Elle s'en voulait terriblement de ne pas avoir été plus dégourdie la fois où elle avait fait sa rencontre. Elle n'avait même pas desserré les dents ! Le mage noir devait la considérer si bassement. Une idiote sans cervelle, gauche et mal-élevée. Mais surtout, il n'avait vu en elle qu'une future mère. Une simple femme.
Bellatrix savait que la seule et unique raison pour laquelle Voldemort était venu au Square Grimmaurd ce soir-là était pour donner l'aval à Reginaldus Lestrange, un de ses plus anciens mangemorts, de marier son fils. Lord Voldemort avait son mot à dire dans la moindre alliance dans les familles de ses mangemorts. Après quelques secondes à peine, il avait indiqué à Lestrange Sr. qu'il acceptait les fiançailles de Rodolphus et Bellatrix. La jeune fille ne pouvait s'empêcher de se demander si cela signifiait qu'il l'avait apprécié ou si, au contraire, il ne l'avait trouvé utile qu'à la tâche de donner un héritier à la famille Lestrange. Merlin savait que Bellatrix haïssait cette idée.
Bellatrix soupira fortement puis quitta la salle de bain. Lorsqu'elle s'immisça de nouveau dans la salle à manger, l'ambiance était un peu retombée. Regulus et Sirius n'étaient plus à table, ce qui expliquait sûrement ce calme soudain.
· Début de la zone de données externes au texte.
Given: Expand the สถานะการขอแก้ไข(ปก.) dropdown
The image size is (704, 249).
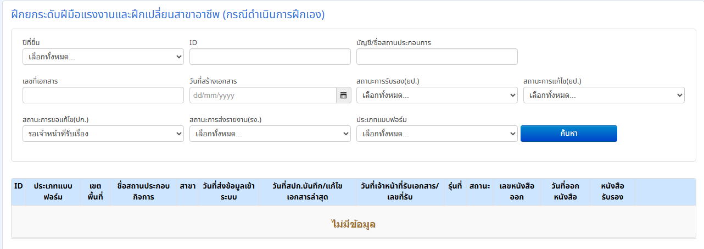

Ses deux sœurs chuchotaient entre elles à l'une des extrémités de la table tandis que son oncle et le père de Rodolphus discutaient d'affaires déplaisantes concernant certains Sang-de-Bourbes qui travaillaient au Ministère de la Magie.
La famille Lestrange était toujours conviée pour les grands dîners maintenant que Bellatrix et Rodolphus étaient fiancés. Bellatrix s'assit à côté de Rodolphus qui la bouffait littéralement du regard. Depuis septembre, ils ne s'étaient pas revus une seule fois. Bellatrix avait dû retourner à Poudlard et Rodolphus s'était entièrement dévoué à la cause de Lord Voldemort.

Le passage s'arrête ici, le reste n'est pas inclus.